Db streaming from last input

Hi, I'm using logstash to extract data from database and send to elasticsearch and to kibana.
What I want to do is I want elasticsesarch to store past data and just get newly inserted data to my oracle database. For instance, if data [No.1] ~ [No.10] have already been inserted to elastic search, I want logstash to just read data from [No.11] ~ [No. most recent] and store them to elastic search. Since I couldn't figure that out, I alternatively used duplicate filter, please refer to the code below to see how I did.

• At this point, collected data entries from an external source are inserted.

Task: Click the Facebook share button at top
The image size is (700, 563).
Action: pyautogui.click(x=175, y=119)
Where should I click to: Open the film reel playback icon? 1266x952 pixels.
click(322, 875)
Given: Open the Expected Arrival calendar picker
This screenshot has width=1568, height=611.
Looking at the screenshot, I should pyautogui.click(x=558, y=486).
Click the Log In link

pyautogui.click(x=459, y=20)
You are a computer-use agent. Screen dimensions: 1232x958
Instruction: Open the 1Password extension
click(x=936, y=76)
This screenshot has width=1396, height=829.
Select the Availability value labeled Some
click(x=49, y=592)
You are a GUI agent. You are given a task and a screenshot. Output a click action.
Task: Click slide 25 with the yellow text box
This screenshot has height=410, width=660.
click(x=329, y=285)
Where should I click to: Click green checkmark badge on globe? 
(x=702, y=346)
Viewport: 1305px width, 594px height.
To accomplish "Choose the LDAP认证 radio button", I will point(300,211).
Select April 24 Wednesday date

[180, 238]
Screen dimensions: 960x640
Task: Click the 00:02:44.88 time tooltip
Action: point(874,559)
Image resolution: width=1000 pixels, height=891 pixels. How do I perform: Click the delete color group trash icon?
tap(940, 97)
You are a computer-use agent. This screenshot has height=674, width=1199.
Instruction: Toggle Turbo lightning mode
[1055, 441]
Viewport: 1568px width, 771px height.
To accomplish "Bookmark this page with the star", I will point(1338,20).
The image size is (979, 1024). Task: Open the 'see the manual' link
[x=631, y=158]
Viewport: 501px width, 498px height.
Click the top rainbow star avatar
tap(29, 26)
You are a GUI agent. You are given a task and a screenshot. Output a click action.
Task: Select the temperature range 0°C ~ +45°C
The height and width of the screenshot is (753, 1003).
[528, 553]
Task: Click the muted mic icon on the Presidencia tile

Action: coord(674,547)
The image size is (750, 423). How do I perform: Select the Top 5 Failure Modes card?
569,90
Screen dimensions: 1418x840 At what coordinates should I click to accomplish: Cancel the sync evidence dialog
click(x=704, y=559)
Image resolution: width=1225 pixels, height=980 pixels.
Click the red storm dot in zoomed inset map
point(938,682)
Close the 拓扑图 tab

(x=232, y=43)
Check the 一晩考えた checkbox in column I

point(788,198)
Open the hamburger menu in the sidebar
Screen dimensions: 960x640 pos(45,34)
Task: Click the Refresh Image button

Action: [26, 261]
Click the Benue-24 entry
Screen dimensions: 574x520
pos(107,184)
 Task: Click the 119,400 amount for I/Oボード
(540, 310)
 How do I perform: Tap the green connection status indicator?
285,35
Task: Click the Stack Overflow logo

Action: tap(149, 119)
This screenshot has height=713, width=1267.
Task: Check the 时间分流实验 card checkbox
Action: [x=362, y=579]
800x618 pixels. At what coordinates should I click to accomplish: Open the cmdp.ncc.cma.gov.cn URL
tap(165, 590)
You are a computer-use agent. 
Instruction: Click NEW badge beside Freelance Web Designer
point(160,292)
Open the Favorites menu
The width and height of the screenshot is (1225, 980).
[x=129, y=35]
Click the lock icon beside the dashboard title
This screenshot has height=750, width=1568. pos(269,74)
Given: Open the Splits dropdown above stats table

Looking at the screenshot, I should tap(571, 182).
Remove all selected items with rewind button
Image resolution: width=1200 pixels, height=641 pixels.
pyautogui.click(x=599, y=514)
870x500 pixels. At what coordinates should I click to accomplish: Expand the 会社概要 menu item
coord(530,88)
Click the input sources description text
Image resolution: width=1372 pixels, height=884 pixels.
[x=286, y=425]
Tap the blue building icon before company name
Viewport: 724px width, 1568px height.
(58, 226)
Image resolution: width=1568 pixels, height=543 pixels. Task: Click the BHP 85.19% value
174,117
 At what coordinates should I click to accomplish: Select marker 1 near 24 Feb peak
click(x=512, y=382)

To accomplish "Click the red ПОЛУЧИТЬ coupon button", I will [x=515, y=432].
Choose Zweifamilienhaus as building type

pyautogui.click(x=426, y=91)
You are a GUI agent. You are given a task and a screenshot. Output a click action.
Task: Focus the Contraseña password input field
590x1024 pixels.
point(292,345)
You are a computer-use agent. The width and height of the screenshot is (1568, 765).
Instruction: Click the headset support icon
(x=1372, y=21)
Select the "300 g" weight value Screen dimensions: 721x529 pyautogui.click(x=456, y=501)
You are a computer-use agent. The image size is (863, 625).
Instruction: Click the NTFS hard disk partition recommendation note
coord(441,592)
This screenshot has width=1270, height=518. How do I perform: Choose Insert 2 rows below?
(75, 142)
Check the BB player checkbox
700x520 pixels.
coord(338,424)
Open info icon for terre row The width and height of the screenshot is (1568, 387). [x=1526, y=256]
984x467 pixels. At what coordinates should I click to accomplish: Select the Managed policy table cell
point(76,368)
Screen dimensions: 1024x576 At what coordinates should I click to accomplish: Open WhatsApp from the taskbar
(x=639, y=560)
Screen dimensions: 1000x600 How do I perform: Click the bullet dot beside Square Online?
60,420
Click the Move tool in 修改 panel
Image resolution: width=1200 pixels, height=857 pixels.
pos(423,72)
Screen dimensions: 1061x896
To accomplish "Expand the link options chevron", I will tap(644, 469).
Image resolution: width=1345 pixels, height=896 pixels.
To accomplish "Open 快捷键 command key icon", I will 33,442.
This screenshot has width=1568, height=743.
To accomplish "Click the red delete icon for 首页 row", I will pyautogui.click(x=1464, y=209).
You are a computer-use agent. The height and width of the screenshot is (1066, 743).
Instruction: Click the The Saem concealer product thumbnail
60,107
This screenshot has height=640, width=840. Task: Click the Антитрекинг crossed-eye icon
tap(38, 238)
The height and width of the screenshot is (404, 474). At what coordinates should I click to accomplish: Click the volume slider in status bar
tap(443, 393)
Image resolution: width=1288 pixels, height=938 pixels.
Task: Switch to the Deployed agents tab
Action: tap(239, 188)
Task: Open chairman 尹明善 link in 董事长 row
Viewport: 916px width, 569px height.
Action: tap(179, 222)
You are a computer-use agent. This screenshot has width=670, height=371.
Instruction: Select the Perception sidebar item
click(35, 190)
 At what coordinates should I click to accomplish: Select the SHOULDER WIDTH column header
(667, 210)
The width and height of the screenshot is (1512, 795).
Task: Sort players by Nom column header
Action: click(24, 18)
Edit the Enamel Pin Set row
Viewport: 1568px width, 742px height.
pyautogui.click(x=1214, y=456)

  1. read every data till now:

TO_CHAR(DATE, 'yyyy-mm-dd HH24:MI') < TO_CHAR(SYSDATE, 'yyyy-mm-dd HH24:MI')

  1. remove duplicates

filter {
mutate {
add_field => {
"[@metadata][document_id]" => "%{IDX}"
}
}
}

But I guess this is waste of resource since logstash will read the whole data first and then remove the duplicates. Is there a better way to improve my code?

Thanks

Best

gee


P.S.

My logstash.conf file is as follows:

input {
jdbc {
jdbc_validate_connection =>
jdbc_connection_string =>
jdbc_user =>
jdbc_password =>
jdbc_driver_library =>
jdbc_driver_class =>
statement =>
"
SELECT IDX, DATE, PRICE, PROFIT
FROM TABLE_NAME
WHERE
TO_CHAR(DATE, 'yyyy-mm-dd HH24:MI') < TO_CHAR(SYSDATE, 'yyyy-mm-dd HH24:MI')
"
}
}
filter {
mutate {
add_field => {
"[@metadata][document_id]" => "%{IDX}"
}
}
}
output {
elasticsearch {
index =>
hosts =>
user =>
password =>
document_id => "%{[@metadata][document_id]}"
}
}

I skipped all the sensitive part, (e.g. user, password..)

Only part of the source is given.